> MATERIAL FOR THE TASK:
───
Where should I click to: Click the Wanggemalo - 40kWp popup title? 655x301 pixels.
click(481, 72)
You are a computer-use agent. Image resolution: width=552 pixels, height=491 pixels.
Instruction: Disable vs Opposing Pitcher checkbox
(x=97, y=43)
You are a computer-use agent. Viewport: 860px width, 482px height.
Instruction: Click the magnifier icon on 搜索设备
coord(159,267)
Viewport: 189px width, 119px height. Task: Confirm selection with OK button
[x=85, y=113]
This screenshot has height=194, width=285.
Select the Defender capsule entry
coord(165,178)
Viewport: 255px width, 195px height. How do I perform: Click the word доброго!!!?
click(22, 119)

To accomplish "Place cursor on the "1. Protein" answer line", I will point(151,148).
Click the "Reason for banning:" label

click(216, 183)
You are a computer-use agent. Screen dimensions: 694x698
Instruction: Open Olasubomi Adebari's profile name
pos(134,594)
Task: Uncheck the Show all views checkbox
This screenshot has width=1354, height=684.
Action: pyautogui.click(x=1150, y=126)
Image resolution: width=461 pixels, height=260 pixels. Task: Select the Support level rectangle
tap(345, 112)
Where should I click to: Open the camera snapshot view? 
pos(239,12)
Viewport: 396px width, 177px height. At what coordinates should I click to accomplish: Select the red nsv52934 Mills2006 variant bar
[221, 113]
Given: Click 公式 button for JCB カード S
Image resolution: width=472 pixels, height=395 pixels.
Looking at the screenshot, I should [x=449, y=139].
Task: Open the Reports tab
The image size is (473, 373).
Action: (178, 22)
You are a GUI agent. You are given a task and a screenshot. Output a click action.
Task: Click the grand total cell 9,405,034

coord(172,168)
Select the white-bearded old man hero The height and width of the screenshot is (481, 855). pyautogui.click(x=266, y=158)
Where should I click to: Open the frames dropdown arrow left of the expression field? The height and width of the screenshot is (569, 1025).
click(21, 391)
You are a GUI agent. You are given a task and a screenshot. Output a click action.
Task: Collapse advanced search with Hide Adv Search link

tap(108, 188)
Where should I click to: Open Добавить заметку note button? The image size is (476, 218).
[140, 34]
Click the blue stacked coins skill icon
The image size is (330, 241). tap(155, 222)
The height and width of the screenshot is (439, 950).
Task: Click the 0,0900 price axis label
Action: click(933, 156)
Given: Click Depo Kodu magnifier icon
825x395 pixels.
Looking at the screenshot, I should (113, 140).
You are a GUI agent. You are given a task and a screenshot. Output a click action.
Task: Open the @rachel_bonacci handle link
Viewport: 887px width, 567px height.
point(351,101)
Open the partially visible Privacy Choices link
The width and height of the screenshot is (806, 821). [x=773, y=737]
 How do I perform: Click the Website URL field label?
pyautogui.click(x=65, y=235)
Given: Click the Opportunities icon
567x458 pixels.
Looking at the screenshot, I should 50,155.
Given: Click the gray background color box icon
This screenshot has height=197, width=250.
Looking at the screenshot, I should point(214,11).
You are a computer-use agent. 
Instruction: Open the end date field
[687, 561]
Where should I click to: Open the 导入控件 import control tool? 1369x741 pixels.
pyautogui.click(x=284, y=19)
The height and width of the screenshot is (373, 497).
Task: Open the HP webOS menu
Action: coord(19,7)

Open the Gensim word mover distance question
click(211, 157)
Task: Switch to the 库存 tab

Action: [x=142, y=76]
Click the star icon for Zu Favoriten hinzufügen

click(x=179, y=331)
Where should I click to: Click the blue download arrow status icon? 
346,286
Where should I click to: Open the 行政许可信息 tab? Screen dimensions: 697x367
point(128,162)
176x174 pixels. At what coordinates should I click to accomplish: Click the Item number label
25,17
───
> YOUR INSTRUCTIONS: Each line of the data above must be restated word for word.

> SOLUTION FOR THIS PROBLEM:
Where should I click to: Click the Wanggemalo - 40kWp popup title? 655x301 pixels.
click(481, 72)
You are a computer-use agent. Image resolution: width=552 pixels, height=491 pixels.
Instruction: Disable vs Opposing Pitcher checkbox
(x=97, y=43)
You are a computer-use agent. Viewport: 860px width, 482px height.
Instruction: Click the magnifier icon on 搜索设备
coord(159,267)
Viewport: 189px width, 119px height. Task: Confirm selection with OK button
[x=85, y=113]
This screenshot has height=194, width=285.
Select the Defender capsule entry
coord(165,178)
Viewport: 255px width, 195px height. How do I perform: Click the word доброго!!!?
click(22, 119)

To accomplish "Place cursor on the "1. Protein" answer line", I will point(151,148).
Click the "Reason for banning:" label

click(216, 183)
You are a computer-use agent. Screen dimensions: 694x698
Instruction: Open Olasubomi Adebari's profile name
pos(134,594)
Task: Uncheck the Show all views checkbox
This screenshot has width=1354, height=684.
Action: pyautogui.click(x=1150, y=126)
Image resolution: width=461 pixels, height=260 pixels. Task: Select the Support level rectangle
tap(345, 112)
Where should I click to: Open the camera snapshot view? 
pos(239,12)
Viewport: 396px width, 177px height. At what coordinates should I click to accomplish: Select the red nsv52934 Mills2006 variant bar
[221, 113]
Given: Click 公式 button for JCB カード S
Image resolution: width=472 pixels, height=395 pixels.
Looking at the screenshot, I should [x=449, y=139].
Task: Open the Reports tab
The image size is (473, 373).
Action: (178, 22)
You are a GUI agent. You are given a task and a screenshot. Output a click action.
Task: Click the grand total cell 9,405,034

coord(172,168)
Select the white-bearded old man hero The height and width of the screenshot is (481, 855). pyautogui.click(x=266, y=158)
Where should I click to: Open the frames dropdown arrow left of the expression field? The height and width of the screenshot is (569, 1025).
click(21, 391)
You are a GUI agent. You are given a task and a screenshot. Output a click action.
Task: Collapse advanced search with Hide Adv Search link

tap(108, 188)
Where should I click to: Open Добавить заметку note button? The image size is (476, 218).
[140, 34]
Click the blue stacked coins skill icon
The image size is (330, 241). tap(155, 222)
The height and width of the screenshot is (439, 950).
Task: Click the 0,0900 price axis label
Action: click(933, 156)
Given: Click Depo Kodu magnifier icon
825x395 pixels.
Looking at the screenshot, I should (113, 140).
You are a GUI agent. You are given a task and a screenshot. Output a click action.
Task: Open the @rachel_bonacci handle link
Viewport: 887px width, 567px height.
point(351,101)
Open the partially visible Privacy Choices link
The width and height of the screenshot is (806, 821). [x=773, y=737]
 How do I perform: Click the Website URL field label?
pyautogui.click(x=65, y=235)
Given: Click the Opportunities icon
567x458 pixels.
Looking at the screenshot, I should 50,155.
Given: Click the gray background color box icon
This screenshot has height=197, width=250.
Looking at the screenshot, I should point(214,11).
You are a computer-use agent. 
Instruction: Open the end date field
[687, 561]
Where should I click to: Open the 导入控件 import control tool? 1369x741 pixels.
pyautogui.click(x=284, y=19)
The height and width of the screenshot is (373, 497).
Task: Open the HP webOS menu
Action: coord(19,7)

Open the Gensim word mover distance question
click(211, 157)
Task: Switch to the 库存 tab

Action: [x=142, y=76]
Click the star icon for Zu Favoriten hinzufügen

click(x=179, y=331)
Where should I click to: Click the blue download arrow status icon? 
346,286
Where should I click to: Open the 行政许可信息 tab? Screen dimensions: 697x367
point(128,162)
176x174 pixels. At what coordinates should I click to accomplish: Click the Item number label
25,17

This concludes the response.